§ **Assignment**
Range to reproduce from the entries below: the line with "This screenshot has height=214, width=381.", the line with "Task: Select the Order radio button", and every line in between. Give them exactly and give nothing else.

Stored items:

________________________

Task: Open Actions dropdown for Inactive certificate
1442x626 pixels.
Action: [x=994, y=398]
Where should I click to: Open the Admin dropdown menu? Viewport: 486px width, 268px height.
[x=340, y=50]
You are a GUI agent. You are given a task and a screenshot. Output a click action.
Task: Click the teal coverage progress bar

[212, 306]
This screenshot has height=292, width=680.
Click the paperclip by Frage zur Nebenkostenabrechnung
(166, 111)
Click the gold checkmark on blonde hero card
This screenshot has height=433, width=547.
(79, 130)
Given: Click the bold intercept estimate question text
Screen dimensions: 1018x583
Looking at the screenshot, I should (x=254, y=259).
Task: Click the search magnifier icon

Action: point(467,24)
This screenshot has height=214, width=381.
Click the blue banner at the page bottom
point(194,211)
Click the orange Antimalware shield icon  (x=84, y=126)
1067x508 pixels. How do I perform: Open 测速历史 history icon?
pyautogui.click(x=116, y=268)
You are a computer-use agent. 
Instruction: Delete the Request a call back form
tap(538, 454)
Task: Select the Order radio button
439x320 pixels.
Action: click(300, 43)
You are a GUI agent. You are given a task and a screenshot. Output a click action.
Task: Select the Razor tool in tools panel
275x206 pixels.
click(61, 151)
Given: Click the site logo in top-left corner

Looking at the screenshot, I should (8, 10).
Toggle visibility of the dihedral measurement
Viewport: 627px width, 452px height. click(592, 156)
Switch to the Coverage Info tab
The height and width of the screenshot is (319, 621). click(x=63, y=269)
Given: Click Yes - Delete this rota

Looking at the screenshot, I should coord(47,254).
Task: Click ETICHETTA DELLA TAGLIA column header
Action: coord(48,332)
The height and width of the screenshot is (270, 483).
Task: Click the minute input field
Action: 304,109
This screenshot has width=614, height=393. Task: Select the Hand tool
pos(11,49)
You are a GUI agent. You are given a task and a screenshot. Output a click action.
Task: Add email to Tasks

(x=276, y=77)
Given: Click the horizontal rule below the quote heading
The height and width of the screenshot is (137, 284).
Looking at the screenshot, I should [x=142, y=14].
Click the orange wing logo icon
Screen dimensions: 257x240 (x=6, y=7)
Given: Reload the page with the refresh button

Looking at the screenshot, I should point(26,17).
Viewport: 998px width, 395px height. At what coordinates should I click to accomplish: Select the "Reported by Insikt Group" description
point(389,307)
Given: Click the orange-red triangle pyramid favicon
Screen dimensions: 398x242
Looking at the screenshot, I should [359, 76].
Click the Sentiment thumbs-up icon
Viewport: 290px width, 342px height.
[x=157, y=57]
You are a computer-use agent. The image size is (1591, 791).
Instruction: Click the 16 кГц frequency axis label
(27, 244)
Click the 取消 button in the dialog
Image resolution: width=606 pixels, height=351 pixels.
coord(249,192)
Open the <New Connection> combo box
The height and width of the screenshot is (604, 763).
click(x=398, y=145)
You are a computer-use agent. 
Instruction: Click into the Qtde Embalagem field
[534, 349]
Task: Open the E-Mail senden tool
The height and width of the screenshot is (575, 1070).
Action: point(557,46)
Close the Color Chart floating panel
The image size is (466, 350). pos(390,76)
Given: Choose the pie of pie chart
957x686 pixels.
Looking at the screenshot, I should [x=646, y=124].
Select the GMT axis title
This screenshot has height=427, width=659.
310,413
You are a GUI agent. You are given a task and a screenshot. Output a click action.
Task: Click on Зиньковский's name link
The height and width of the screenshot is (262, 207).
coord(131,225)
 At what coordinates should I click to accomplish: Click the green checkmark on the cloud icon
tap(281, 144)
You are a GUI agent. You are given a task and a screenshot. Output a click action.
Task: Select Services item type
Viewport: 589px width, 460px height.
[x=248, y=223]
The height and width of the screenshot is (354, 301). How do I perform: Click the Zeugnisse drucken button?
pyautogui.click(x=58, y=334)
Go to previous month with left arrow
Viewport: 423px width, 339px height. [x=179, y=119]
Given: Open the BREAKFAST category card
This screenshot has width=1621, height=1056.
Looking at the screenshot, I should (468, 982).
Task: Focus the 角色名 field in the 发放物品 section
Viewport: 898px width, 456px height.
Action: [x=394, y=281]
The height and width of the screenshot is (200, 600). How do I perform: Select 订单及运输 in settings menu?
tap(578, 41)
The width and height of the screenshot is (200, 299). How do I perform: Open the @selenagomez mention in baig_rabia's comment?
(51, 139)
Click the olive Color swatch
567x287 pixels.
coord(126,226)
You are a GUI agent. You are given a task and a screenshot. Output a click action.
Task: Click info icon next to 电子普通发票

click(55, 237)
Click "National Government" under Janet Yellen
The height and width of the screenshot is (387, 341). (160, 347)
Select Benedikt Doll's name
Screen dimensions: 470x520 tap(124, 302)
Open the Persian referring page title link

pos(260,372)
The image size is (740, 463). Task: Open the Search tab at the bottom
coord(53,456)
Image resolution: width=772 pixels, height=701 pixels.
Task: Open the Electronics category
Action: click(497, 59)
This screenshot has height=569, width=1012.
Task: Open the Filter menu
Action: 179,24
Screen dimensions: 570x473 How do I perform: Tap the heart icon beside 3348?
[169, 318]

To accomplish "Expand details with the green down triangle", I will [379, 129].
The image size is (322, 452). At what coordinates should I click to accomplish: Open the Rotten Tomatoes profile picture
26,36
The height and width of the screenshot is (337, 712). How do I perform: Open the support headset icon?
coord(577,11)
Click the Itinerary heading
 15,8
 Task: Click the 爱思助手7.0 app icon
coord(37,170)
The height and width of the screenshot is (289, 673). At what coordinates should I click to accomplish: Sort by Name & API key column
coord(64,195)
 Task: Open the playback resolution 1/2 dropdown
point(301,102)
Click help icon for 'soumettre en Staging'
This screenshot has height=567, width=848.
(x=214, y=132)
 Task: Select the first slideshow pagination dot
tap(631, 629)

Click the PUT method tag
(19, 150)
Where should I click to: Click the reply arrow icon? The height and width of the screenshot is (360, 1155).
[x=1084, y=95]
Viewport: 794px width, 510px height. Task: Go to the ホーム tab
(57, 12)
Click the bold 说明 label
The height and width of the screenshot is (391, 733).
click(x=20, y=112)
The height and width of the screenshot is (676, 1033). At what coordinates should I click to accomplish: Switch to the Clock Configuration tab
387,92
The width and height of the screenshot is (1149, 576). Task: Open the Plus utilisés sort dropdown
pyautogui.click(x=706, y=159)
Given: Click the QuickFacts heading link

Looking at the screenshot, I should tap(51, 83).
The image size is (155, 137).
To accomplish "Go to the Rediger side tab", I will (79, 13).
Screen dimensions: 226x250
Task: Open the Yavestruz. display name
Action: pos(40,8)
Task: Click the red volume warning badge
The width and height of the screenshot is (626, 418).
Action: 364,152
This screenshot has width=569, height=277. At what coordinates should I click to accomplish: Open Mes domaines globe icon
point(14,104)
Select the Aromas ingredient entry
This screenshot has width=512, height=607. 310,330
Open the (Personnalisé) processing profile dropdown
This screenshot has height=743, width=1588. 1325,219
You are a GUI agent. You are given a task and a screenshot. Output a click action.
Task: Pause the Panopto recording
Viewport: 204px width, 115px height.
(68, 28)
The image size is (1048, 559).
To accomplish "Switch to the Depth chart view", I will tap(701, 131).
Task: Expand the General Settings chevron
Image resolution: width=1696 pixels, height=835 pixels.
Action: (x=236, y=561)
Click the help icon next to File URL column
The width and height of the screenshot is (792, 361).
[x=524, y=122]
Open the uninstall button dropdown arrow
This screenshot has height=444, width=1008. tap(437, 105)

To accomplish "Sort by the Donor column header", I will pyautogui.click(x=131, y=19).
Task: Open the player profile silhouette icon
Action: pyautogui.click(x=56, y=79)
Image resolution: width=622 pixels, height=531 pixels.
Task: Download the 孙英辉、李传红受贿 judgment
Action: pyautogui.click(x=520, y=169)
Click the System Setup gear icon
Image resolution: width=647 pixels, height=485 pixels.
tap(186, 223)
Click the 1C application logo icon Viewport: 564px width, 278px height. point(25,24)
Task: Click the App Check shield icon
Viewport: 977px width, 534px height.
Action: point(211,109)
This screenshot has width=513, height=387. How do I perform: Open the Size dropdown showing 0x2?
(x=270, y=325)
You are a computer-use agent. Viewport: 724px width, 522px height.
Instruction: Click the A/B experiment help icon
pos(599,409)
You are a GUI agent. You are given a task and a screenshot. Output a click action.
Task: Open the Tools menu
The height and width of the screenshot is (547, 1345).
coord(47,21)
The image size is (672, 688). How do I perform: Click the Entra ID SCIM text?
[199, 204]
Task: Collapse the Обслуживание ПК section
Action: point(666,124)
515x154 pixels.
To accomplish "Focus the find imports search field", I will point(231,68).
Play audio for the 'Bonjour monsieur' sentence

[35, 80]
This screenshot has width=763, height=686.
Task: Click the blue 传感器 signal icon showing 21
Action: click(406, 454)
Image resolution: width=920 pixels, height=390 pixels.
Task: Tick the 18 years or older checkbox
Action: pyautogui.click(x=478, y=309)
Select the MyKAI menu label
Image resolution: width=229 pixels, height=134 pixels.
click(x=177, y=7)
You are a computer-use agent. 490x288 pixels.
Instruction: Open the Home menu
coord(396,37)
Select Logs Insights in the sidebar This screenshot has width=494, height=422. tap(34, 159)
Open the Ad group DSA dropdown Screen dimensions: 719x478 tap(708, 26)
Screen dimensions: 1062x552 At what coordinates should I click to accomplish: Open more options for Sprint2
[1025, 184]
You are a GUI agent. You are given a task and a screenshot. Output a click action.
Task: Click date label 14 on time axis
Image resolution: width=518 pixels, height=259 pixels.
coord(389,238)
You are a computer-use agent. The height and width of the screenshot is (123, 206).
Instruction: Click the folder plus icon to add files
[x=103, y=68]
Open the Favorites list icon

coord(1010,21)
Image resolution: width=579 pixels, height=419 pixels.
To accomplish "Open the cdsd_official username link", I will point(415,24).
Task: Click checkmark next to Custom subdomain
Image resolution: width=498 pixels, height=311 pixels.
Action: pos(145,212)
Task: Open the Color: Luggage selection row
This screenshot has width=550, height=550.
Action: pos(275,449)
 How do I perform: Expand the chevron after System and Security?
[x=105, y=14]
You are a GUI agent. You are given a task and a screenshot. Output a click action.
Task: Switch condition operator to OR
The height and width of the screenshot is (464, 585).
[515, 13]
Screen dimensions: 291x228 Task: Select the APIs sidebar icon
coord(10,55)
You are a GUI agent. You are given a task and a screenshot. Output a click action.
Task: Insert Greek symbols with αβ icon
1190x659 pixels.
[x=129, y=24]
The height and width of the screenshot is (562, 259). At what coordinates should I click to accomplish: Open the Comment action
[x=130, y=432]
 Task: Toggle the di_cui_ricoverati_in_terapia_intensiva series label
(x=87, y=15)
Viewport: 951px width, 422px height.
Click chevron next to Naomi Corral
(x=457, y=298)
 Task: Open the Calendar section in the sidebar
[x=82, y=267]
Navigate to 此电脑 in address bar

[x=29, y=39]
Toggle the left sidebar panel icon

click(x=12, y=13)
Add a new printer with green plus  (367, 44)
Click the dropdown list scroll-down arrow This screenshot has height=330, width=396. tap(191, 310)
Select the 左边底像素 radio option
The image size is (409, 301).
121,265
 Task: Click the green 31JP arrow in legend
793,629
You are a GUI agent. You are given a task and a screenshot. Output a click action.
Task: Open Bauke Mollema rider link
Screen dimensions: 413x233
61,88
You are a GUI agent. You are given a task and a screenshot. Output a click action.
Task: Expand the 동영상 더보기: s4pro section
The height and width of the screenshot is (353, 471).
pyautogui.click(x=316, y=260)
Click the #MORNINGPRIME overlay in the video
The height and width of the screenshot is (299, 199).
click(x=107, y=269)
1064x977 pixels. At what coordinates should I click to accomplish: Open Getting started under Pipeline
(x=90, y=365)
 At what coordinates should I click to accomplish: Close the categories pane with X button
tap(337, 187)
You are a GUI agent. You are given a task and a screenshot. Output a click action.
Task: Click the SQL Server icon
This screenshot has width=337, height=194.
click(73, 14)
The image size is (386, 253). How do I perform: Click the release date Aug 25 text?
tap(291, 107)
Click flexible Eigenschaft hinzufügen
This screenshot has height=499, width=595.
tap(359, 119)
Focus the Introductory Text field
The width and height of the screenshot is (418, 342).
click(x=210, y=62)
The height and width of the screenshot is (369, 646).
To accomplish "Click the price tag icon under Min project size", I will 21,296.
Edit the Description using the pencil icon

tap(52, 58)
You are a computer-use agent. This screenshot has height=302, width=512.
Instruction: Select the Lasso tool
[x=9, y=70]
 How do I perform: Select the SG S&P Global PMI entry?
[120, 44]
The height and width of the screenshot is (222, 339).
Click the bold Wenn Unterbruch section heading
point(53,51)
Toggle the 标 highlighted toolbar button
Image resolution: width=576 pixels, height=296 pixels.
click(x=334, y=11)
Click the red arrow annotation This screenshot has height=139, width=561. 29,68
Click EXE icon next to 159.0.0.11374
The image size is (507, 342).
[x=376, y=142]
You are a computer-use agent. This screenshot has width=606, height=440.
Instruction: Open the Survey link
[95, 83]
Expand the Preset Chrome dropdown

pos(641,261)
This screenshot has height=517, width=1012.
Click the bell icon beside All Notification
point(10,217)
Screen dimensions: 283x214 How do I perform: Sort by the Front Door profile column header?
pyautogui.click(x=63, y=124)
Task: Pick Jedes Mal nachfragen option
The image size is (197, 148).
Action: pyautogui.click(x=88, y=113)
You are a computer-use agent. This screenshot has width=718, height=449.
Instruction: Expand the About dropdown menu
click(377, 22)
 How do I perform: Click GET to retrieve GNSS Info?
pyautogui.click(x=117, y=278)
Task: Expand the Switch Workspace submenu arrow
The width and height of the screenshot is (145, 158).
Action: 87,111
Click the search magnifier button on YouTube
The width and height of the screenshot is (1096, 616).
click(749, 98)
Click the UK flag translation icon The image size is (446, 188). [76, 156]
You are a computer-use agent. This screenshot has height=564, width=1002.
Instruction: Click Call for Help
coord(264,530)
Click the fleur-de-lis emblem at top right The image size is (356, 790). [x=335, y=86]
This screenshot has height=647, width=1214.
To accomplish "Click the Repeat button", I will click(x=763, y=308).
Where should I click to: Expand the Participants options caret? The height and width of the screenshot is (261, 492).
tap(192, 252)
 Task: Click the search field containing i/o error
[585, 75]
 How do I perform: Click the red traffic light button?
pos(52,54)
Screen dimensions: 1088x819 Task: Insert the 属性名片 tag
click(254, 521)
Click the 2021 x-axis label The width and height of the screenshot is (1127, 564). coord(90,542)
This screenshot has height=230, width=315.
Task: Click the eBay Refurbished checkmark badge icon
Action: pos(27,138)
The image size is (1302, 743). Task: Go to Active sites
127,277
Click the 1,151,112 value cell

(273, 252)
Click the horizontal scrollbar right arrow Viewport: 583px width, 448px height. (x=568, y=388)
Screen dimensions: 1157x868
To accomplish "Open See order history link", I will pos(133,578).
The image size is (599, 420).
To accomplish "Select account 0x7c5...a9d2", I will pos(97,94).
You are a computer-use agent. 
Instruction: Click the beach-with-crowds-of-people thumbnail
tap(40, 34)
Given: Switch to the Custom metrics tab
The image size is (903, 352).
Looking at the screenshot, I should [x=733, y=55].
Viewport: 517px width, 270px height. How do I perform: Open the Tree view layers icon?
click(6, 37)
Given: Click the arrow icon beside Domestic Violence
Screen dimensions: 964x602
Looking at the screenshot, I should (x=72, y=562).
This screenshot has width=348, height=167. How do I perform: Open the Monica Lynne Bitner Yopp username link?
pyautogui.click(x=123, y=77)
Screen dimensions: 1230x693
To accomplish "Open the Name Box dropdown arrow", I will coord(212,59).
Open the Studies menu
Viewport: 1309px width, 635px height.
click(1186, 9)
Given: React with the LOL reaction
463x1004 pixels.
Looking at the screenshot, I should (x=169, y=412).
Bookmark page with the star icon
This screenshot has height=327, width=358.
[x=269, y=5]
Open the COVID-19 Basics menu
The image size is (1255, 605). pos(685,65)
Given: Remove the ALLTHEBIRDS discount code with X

________________________

§ **Result for this exercise**
This screenshot has height=214, width=381.
Click the blue banner at the page bottom
point(194,211)
Click the orange Antimalware shield icon  (x=84, y=126)
1067x508 pixels. How do I perform: Open 测速历史 history icon?
pyautogui.click(x=116, y=268)
You are a computer-use agent. 
Instruction: Delete the Request a call back form
tap(538, 454)
Task: Select the Order radio button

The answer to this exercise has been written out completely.